▸ **INPUT MATERIAL**
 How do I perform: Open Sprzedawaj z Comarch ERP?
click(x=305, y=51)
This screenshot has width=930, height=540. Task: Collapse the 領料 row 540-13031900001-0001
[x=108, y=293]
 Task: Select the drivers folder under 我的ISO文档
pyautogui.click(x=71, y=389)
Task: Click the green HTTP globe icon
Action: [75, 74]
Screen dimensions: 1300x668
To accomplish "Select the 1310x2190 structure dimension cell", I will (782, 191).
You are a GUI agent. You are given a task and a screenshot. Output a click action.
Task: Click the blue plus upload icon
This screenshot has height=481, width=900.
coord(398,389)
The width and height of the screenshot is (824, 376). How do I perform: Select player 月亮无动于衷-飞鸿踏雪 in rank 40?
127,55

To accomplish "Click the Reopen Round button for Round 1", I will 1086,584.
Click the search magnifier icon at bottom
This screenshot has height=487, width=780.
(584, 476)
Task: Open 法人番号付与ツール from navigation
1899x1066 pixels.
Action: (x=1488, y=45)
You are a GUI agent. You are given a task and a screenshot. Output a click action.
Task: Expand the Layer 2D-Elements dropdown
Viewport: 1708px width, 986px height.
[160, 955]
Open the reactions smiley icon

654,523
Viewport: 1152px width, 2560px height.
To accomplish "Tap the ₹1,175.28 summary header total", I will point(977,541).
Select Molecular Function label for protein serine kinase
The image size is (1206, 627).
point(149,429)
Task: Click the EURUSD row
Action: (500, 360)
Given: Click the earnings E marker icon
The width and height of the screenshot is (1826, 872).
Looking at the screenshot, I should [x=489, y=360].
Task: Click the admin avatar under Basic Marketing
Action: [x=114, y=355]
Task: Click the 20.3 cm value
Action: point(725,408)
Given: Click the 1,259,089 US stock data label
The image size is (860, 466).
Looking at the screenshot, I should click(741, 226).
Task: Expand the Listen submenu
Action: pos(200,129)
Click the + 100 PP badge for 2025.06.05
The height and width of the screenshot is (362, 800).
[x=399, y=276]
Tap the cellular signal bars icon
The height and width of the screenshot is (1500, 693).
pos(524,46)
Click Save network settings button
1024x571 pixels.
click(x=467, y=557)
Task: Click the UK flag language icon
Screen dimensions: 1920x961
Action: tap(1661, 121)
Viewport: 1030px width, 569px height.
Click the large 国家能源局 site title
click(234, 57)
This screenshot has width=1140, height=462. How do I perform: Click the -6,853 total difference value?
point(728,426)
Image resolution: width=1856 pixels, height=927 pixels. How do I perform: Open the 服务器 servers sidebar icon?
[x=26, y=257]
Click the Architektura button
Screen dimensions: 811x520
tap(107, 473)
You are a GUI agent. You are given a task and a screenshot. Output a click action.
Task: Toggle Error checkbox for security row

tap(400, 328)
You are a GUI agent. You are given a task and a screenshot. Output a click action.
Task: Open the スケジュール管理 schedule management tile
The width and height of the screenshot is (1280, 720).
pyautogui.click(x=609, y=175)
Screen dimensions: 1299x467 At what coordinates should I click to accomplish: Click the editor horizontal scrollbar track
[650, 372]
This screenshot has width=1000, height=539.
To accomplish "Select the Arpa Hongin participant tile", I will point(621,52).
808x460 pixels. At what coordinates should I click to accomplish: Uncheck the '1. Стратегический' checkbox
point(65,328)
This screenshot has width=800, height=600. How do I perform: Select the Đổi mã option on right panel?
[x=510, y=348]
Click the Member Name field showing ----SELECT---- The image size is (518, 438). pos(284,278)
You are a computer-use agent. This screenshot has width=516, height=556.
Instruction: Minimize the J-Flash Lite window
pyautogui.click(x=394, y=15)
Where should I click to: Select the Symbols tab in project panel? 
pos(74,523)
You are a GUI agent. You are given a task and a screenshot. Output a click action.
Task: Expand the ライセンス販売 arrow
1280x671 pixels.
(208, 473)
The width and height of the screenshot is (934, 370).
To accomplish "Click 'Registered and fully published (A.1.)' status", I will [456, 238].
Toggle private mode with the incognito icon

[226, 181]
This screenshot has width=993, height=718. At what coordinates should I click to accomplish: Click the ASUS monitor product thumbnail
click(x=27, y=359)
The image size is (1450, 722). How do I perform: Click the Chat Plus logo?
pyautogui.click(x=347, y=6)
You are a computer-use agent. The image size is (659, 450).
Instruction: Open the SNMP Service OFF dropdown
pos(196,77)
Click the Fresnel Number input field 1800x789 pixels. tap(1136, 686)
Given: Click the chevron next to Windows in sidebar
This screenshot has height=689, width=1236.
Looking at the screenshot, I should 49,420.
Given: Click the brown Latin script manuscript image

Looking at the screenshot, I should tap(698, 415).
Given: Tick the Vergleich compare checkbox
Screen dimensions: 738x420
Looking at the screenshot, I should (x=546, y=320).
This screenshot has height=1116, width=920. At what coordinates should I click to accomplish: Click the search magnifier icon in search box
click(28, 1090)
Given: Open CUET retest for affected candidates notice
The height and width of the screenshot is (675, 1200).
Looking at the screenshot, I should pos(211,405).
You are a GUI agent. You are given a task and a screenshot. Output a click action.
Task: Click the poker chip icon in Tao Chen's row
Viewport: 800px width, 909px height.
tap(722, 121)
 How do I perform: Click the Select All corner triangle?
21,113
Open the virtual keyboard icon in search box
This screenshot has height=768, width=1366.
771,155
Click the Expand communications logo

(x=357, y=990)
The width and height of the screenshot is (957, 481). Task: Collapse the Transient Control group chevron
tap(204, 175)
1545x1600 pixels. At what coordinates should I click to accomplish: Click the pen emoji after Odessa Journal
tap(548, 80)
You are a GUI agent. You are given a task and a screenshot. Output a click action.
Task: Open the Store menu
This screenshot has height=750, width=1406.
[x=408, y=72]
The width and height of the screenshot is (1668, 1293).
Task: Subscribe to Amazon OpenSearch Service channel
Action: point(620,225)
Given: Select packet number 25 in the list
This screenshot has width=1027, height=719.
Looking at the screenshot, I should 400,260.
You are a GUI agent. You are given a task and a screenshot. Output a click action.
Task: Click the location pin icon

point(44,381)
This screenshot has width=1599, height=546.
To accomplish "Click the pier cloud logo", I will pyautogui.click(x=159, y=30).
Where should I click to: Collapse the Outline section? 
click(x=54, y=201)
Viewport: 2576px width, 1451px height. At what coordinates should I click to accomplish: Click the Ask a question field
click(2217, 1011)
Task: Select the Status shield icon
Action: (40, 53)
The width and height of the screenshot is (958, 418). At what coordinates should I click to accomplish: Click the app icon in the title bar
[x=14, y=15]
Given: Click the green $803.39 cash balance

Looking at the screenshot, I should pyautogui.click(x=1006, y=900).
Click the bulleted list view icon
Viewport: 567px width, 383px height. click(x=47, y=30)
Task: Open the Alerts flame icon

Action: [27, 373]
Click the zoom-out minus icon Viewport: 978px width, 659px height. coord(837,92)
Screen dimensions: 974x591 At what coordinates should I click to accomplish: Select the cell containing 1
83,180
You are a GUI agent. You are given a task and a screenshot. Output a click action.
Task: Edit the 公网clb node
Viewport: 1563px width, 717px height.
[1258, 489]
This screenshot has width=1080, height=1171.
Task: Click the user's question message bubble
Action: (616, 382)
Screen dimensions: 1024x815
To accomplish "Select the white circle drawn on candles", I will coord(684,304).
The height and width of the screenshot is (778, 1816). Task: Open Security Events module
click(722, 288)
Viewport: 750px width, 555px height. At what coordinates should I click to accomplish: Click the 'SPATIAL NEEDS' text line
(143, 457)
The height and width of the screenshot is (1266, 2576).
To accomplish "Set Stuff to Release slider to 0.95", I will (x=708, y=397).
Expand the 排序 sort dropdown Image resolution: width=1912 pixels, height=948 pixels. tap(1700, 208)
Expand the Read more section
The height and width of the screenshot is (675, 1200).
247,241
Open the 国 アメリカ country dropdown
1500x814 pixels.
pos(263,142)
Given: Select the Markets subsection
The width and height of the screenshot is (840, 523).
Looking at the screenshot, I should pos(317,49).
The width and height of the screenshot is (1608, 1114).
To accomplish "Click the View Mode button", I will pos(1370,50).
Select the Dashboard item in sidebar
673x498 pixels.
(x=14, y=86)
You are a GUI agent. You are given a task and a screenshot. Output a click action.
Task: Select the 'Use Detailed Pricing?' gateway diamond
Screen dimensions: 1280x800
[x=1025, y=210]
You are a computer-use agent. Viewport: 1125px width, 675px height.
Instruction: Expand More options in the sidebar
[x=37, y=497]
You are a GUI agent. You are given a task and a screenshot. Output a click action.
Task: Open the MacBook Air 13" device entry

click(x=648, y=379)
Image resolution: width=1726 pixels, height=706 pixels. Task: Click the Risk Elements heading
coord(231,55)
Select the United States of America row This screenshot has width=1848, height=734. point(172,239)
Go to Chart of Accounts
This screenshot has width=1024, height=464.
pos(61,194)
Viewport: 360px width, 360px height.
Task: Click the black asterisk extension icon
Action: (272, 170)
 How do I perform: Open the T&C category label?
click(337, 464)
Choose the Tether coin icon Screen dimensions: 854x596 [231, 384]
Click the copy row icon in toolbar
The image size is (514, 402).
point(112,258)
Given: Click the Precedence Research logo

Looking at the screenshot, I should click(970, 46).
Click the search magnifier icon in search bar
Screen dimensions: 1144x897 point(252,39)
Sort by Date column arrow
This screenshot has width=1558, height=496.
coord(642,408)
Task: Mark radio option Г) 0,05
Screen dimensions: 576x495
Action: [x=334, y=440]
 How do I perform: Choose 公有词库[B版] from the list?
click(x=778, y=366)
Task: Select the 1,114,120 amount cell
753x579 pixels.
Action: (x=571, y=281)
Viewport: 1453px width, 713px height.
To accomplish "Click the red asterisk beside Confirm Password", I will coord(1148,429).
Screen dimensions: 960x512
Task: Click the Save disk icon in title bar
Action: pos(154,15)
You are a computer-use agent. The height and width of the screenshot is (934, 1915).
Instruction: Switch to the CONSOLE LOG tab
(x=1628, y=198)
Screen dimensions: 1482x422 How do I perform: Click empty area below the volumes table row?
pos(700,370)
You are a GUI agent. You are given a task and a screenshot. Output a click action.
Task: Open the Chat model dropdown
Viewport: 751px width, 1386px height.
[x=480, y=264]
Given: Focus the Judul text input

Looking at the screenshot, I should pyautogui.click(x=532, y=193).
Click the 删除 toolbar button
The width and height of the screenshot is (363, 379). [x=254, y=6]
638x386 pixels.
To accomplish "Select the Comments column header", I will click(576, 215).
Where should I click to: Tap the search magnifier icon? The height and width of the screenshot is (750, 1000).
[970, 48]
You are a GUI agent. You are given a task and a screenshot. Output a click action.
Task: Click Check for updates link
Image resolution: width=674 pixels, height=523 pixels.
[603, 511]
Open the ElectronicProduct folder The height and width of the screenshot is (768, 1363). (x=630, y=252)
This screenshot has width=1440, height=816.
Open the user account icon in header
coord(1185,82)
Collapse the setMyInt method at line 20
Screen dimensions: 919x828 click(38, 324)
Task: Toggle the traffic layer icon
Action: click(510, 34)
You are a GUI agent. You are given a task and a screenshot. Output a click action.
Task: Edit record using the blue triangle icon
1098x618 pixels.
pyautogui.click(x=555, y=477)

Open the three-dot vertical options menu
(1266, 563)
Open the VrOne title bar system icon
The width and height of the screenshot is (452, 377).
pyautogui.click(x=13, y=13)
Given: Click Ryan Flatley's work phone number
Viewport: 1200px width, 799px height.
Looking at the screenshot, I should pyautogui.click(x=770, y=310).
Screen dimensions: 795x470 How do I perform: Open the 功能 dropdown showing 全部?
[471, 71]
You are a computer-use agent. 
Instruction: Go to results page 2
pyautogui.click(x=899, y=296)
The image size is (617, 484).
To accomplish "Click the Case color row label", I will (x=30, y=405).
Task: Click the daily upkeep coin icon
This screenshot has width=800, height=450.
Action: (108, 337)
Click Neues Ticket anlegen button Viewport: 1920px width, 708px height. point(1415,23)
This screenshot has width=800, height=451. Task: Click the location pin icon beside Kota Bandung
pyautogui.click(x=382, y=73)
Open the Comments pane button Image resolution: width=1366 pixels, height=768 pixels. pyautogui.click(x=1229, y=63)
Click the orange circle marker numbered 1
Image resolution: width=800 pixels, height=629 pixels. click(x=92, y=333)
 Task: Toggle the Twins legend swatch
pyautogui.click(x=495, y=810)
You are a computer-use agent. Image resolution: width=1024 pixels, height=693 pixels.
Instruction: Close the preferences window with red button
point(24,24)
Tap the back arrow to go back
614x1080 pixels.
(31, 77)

▸ **EXERCISE PROMPT**
Return the lines beginning at the one that contains "This screenshot has width=800, height=451." and continuing through the last line of the data, exactly as they stand and without any others.

▸ **RESPONSE BOX**
This screenshot has width=800, height=451. Task: Click the location pin icon beside Kota Bandung
pyautogui.click(x=382, y=73)
Open the Comments pane button Image resolution: width=1366 pixels, height=768 pixels. pyautogui.click(x=1229, y=63)
Click the orange circle marker numbered 1
Image resolution: width=800 pixels, height=629 pixels. click(x=92, y=333)
 Task: Toggle the Twins legend swatch
pyautogui.click(x=495, y=810)
You are a computer-use agent. Image resolution: width=1024 pixels, height=693 pixels.
Instruction: Close the preferences window with red button
point(24,24)
Tap the back arrow to go back
614x1080 pixels.
(31, 77)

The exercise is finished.